Most mornings I woke to the sound of my parents arguing in the next room, but one morning I woke to silence. My mother was gone. I assumed she’d gone to work earlier than usual, but that night my father told us she had gone back to the Philippines, just for a visit. I was nine.

By the time she came back, I was twelve. In the intervening years, she’d gone back to her former career singing at hotels and weddings. She wrote us a letter each every week, and once a month we spoke to her over the phone, quick conversations that were always ended by my mother – This must be costing your father a fortune. It was the sign to pass the phone to the next one in line.
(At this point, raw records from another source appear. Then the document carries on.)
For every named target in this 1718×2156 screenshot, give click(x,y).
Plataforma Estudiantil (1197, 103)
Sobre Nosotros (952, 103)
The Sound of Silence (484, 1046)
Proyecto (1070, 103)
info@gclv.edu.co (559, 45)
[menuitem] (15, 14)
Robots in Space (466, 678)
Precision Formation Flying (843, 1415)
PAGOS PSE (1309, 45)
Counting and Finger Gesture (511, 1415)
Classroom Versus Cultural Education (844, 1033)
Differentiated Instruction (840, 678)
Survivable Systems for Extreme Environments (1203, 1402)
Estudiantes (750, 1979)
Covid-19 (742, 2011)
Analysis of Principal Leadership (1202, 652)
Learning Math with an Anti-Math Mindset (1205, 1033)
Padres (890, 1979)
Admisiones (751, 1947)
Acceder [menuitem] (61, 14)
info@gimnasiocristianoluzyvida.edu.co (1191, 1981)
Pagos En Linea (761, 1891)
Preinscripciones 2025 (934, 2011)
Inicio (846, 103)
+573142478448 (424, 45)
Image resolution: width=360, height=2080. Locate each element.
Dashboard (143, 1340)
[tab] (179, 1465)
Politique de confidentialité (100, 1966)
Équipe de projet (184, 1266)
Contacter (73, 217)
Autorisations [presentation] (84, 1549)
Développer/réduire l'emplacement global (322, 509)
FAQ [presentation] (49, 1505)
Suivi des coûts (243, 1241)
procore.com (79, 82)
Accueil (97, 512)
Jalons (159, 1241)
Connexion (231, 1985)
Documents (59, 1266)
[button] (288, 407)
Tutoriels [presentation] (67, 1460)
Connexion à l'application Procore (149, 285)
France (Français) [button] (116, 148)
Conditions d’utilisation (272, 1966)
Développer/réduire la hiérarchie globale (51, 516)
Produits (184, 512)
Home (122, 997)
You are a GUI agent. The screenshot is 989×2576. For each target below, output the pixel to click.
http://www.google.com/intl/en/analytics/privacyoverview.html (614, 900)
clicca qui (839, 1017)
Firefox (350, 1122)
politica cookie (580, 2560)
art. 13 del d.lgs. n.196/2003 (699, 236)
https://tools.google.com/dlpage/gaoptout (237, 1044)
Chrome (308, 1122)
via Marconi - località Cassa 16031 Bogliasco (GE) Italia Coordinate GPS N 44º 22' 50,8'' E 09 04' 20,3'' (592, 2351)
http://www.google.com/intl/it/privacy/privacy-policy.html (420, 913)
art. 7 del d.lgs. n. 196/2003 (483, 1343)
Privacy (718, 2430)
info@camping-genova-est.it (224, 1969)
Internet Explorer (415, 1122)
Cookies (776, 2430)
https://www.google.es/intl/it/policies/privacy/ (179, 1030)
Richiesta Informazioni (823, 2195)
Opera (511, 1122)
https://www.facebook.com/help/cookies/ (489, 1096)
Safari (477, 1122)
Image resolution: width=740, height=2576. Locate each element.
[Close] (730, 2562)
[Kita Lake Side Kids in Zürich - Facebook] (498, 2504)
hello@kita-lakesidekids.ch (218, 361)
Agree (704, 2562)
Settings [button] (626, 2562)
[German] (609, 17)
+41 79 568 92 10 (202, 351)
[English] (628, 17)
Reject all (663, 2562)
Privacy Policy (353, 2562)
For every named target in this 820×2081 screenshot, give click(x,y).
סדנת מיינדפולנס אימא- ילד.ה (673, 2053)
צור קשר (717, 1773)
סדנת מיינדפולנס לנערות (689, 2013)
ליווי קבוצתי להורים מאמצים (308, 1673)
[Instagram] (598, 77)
While she was gone, we moved out of my uncles’ house. My father fell out with my uncle Joe over something to do with my sister that was never really explained to us at the time. After a time sleeping on other people’s living room floors, my father found us an apartment in Echo Park. By this time he was back in business, running a karaoke bar called Ace Karaoke, which played a combination of Filipino and American pop songs. It was at the start of the karaoke boom, and Filipinos love to sing. Business boomed, and one night on the phone my mother told us she was coming back.

The night of my mother’s return, the Ace was more than usually full, packed with middle-aged Filipinos, as well as Zelda, Tron and me. Tron and I were wearing sky-blue wedding suits and Zelda a matching dress. My father had promised the crowd a special guest, a star of Filipino pop. Who knows who they were expecting, perhaps Nora Aunor herself. To my mother’s horror, when my father took the stage with the microphone in hand, he introduced my mother to the packed room as the great Cristina Alvarado, using her maiden name, embellishing the story of her career to such an extent that years later I still believed she had once been a star of Filipino pop music. I have never seen my mother so embarrassed, but after a long ovation she agreed to perform a song.

Dressed in a glittering gown, a fake pearl necklace my father had bought her for the occasion around her neck, she sauntered graciously to the karaoke machine and stood in front of it for some time, pressing the left and right buttons, taking her time to choose a song she could sing. The discs inside whirred right to left, left to right, glinting with rainbow-refractions of light. The room fell into an expectant hush. She finally pressed play, turned to face the crowd and, once the languorous guitar solo that introduces the song came to an end, raised the microphone to her lips.